CSE Community Seminar | September 12, 2025

Presenter Swati Gupta, Associate Professor, MIT Sloan School of Management, MIT

Talk Title Navigating Underspecified Optimization Problems using Portfolios for Human-AI Augmented Decision-Making

Abstract

Optimization has long furnished us with precise solutions when objectives and problem parameters are clearly defined. Yet with growing human–AI interactive systems and decision-makers facing real-world challenges—from healthcare to disaster management to infrastructure planning—the stated problem is often ambiguous (e.g., human to agentic AI: “prioritize allocation of resources to those with higher need”). In these regimes, optimization should not aim for a single answer, resorting to a black-box formulation, but rather serve as the foundation for constructing meaningful portfolios of solutions—structured menus of diverse, provably high-quality options that represent the space of potential problem formulations.

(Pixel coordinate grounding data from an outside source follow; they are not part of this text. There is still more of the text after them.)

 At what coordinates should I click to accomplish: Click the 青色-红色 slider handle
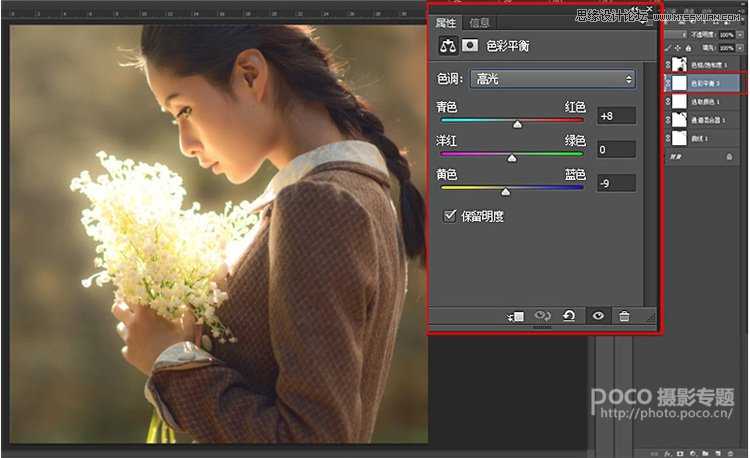tap(517, 125)
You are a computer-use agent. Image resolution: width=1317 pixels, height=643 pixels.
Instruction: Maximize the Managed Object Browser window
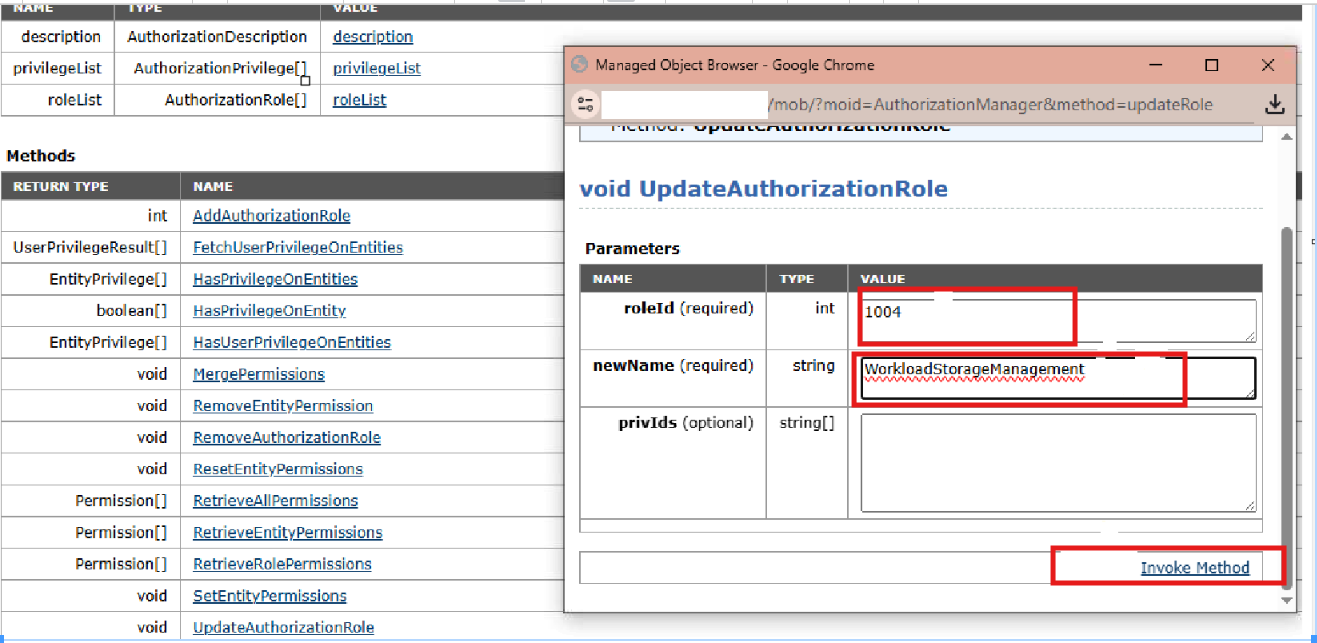pyautogui.click(x=1211, y=65)
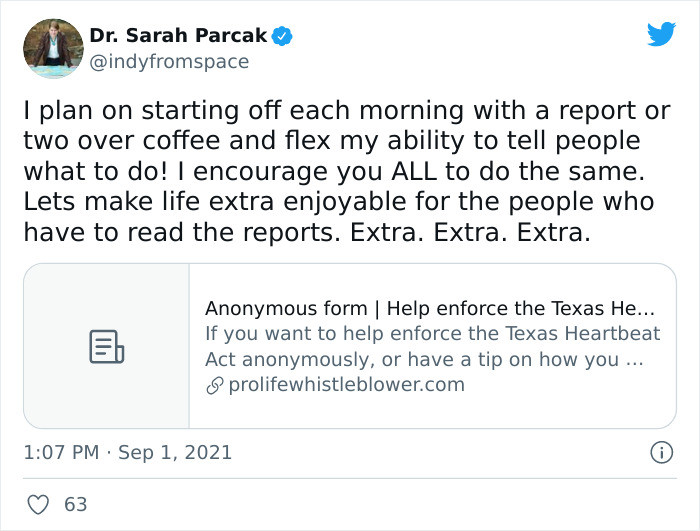Click the Texas Heartbeat Act card description
The width and height of the screenshot is (700, 531).
tap(432, 346)

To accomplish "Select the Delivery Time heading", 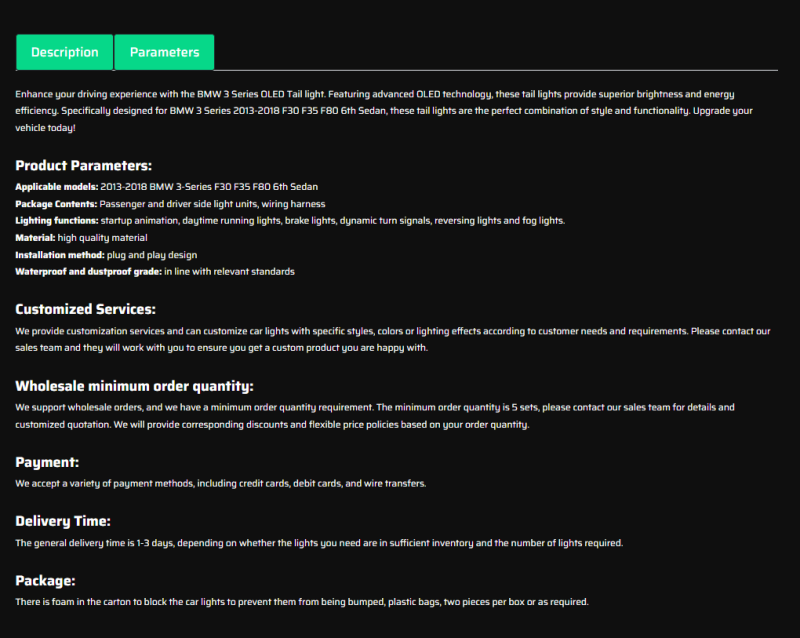I will (63, 521).
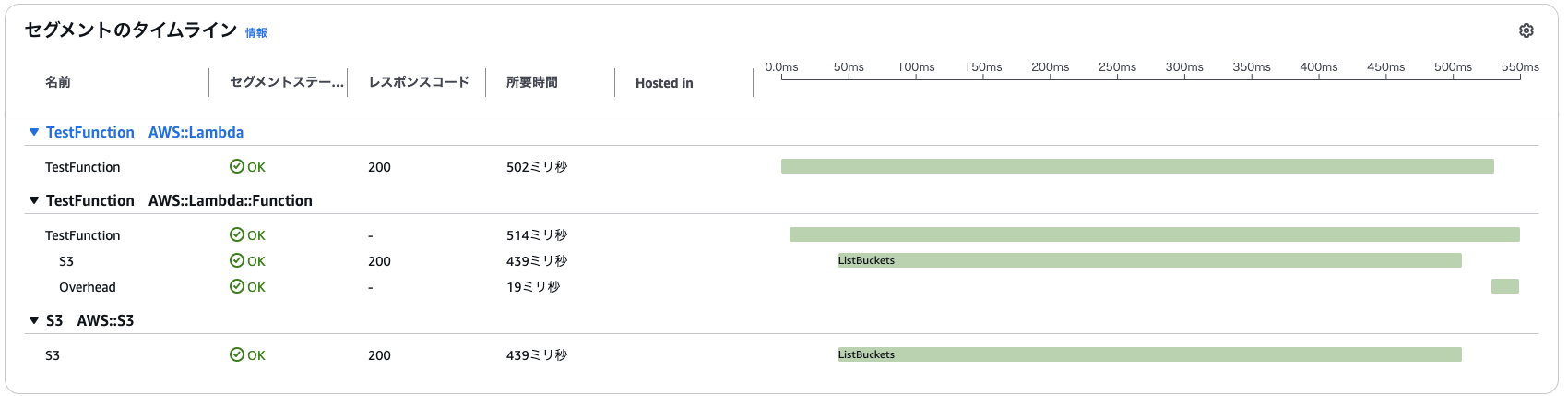Click the セグメントステータス column header
The height and width of the screenshot is (396, 1568).
[286, 82]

This is a key step towards democratizing access to optimization and AI.

I will present recent work on approximation algorithms for combinatorial optimization problems, such as facility location (EC 2023) and scheduling (SODA 2025), and demonstrate how these ideas can be extended to multi-stakeholder reinforcement learning (ICML 2025). Each of these results constructs a portfolio to provably approximate a class of generalized p-means or ordered norms. Portfolios provide compact yet representative sets of solutions that capture competing objectives (e.g., efficiency v/s fairness) and trade-offs. Looking forward, I will discuss ongoing work on bringing these ideas to core optimization algorithms like online mirror descent. I will discuss recent results on constructing a portfolio of mirror maps, where learning across maps yields polynomial (in dimension) improvements in regret compared to classical Euclidean and entropic settings.

Together, these results illustrate how optimization can expand beyond single-solution paradigms to provide the theoretical scaffolding for AI systems—creating menus of possibilities that support robust, adaptive, and participatory decision-making. This talk is based on multiple joint works with Mohit Singh, Milind Tambe, Jai Moondra, Cheol Woo Kim, Shresth Verma, Madeleine Pollack, and Lingkai Wong.